Art. 283 - Inculcar ou anunciar cura por meio secreto ou infalível:

Pena - detenção, de três meses a um ano, e multa.

Trata-se de crime de menor potencial ofensivo, sobre o qual cabe o instituto da transação penal.

O Código Penal de 1890 incriminava “a ação de praticar o espiritismo, a magia e seus sortilégios, usar de talismãs e cartomancias para despertar sentimentos de ódio ou amor, inculcar cura de moléstias curáveis ou incuráveis, enfim, para fascinar ou subjugar a credulidade pública”.

O sujeito ativo pode ser qualquer pessoa, seja médico ou leigo, sem qualquer que seja a habilitação para o exercício de profissão sanitária.

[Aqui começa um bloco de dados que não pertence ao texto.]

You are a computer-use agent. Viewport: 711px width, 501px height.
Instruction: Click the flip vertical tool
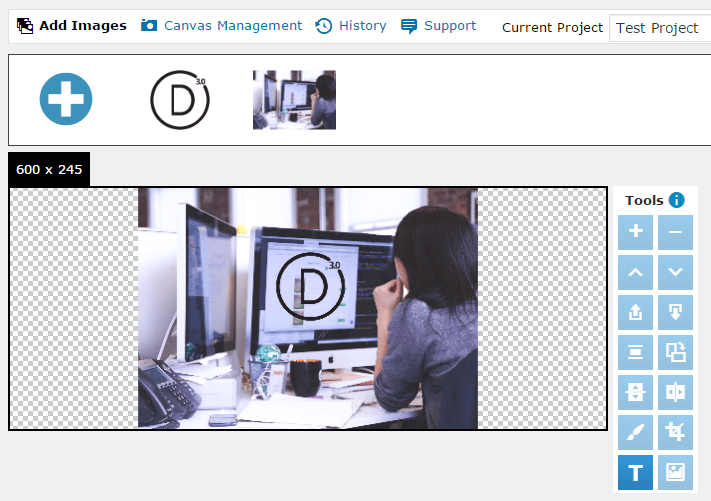pyautogui.click(x=635, y=392)
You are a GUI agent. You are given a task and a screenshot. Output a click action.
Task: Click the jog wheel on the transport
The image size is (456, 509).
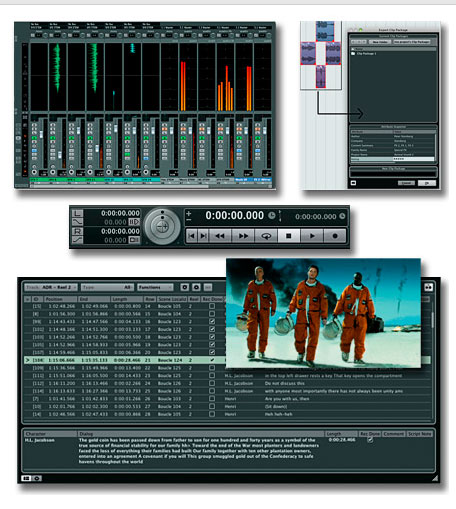pyautogui.click(x=162, y=226)
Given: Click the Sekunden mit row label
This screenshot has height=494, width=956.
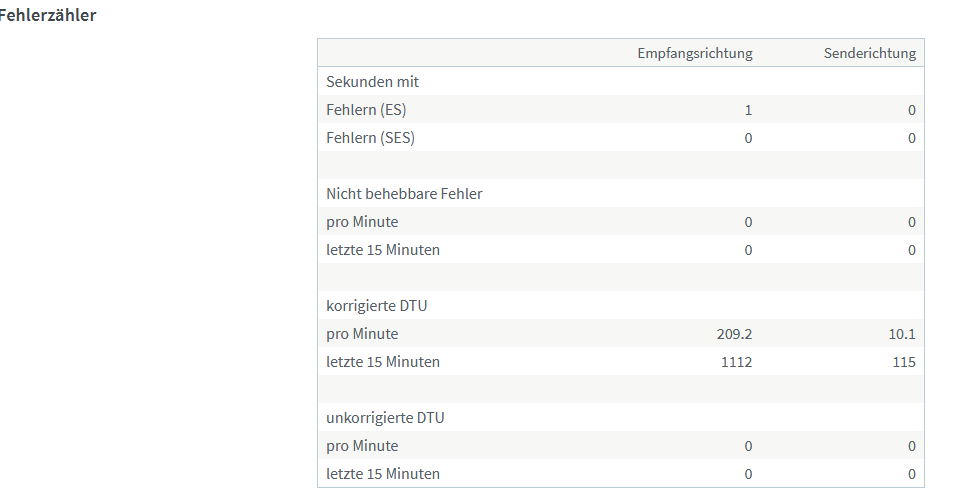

A materialidade do crime reside na ação de inculcar(encarecer, sugerir) ou anunciar(divulgar, noticiar) cura, por meio secreto ou infalível. O crime reside numa fraude que ocorre  num momento anterior, tendo em vista a relevância do interesse prevalentemente atingido ou posto em perigo, que é a saúde pública. O crime deve ser praticado com consciência da falsidade, ainda que sem fim de lucro.

Embora se tenha a opinião de Soler(IV, 626), mencionada por Heleno Cláudio Fragoso(obra citada, pág. 267), de que o crime é mais de engano do que de perigo, trata-se de crime de perigo presumido, que se consuma com a simples ação de inculcar ou anunciar, não se enquadrando como crime habitual. Esse anúncio pode ser feito por qualquer meio de divulgação: rádio, pela internet, alto-falantes, cinema, televisão, etc. o agente há de prometer cura ou anuncie a cura, o restabelecimento da saúde e que o faça na base de meios especiais, que afirme ou faça supor que são secretos ou ocultos ou infalíveis, de eficiência certa. O agente terá de ser insincero e falso, pois, do contrário, o profissional que age sinceramente poderá ser apenas ignorante.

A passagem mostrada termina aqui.